Dataset rows
=====

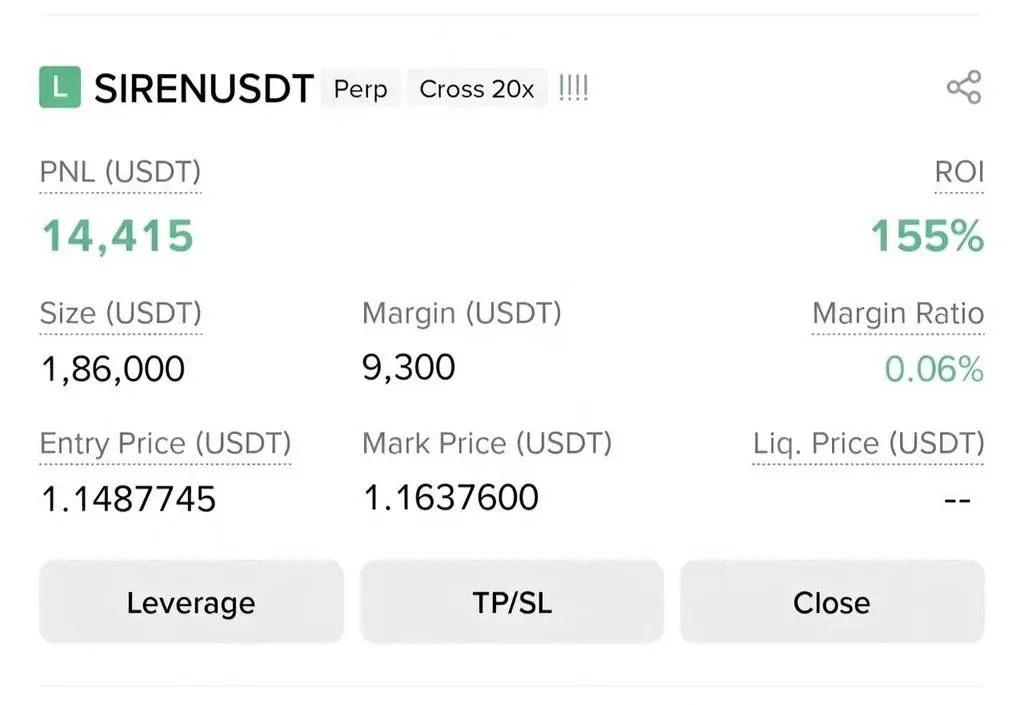The height and width of the screenshot is (705, 1024).
Task: Select the Cross 20x margin mode tag
Action: [x=477, y=89]
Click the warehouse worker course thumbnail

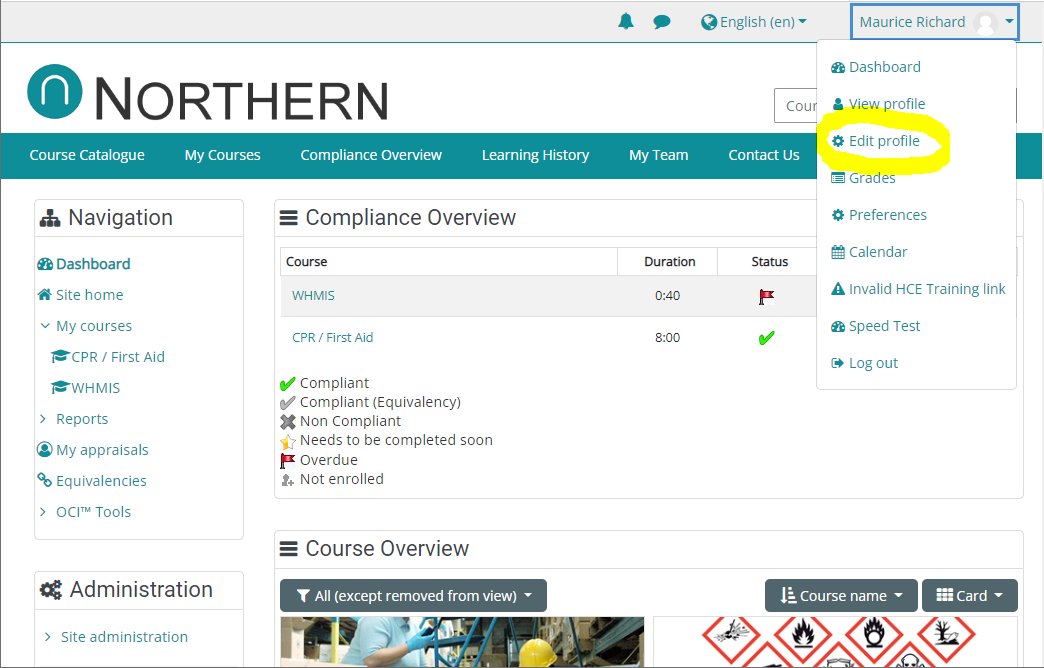pyautogui.click(x=462, y=642)
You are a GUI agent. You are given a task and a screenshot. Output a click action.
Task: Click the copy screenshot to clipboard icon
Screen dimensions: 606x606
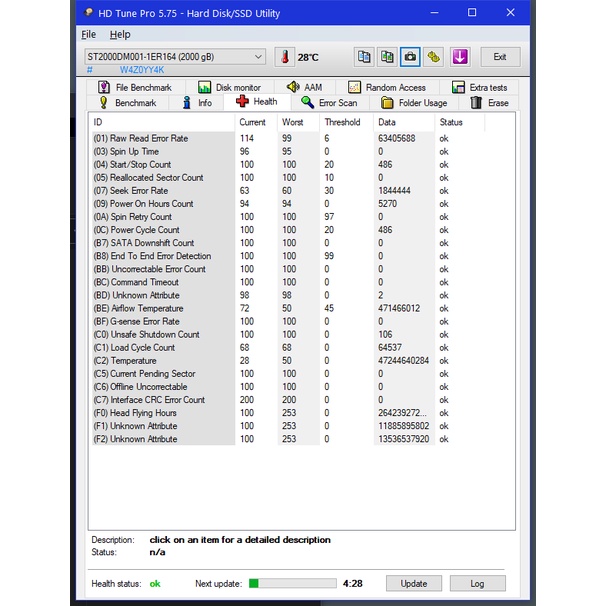[387, 57]
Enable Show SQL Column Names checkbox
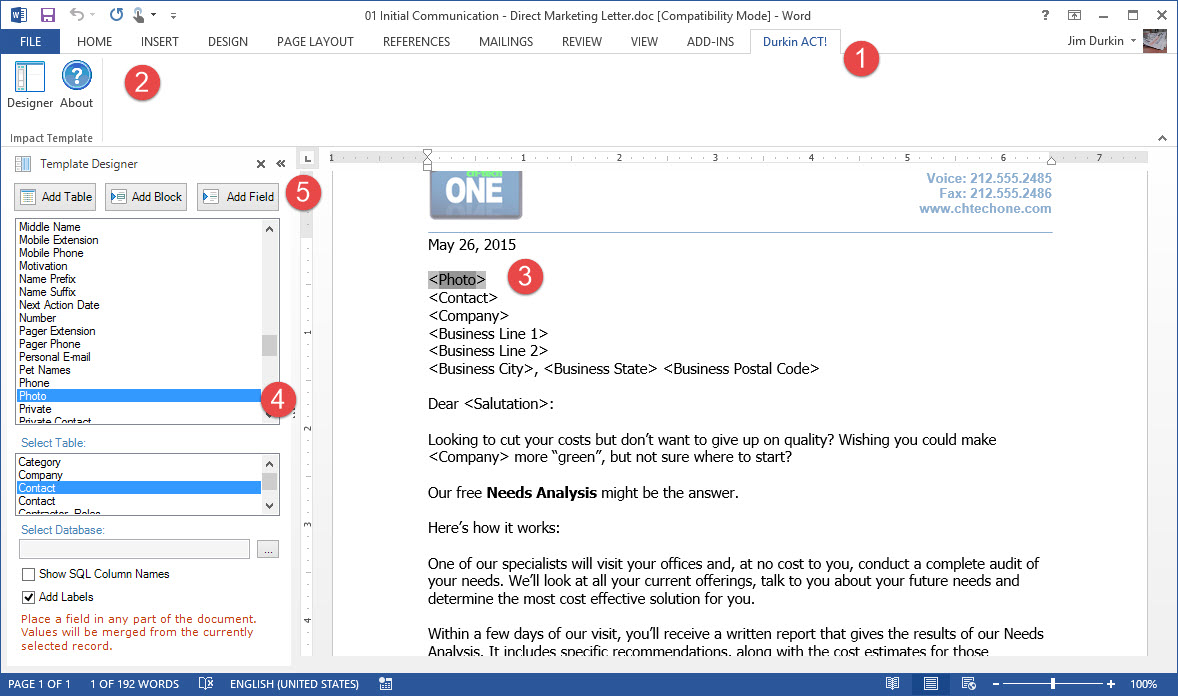The width and height of the screenshot is (1178, 696). coord(29,574)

=====

- **To do**
Can you retype all of the data above word for word, leaving the pictures out?

- **Answer**
The height and width of the screenshot is (705, 1024).
Task: Select the Cross 20x margin mode tag
Action: [x=477, y=89]
Click the warehouse worker course thumbnail

pyautogui.click(x=462, y=642)
You are a GUI agent. You are given a task and a screenshot. Output a click action.
Task: Click the copy screenshot to clipboard icon
Screen dimensions: 606x606
[387, 57]
Enable Show SQL Column Names checkbox
The width and height of the screenshot is (1178, 696). coord(29,574)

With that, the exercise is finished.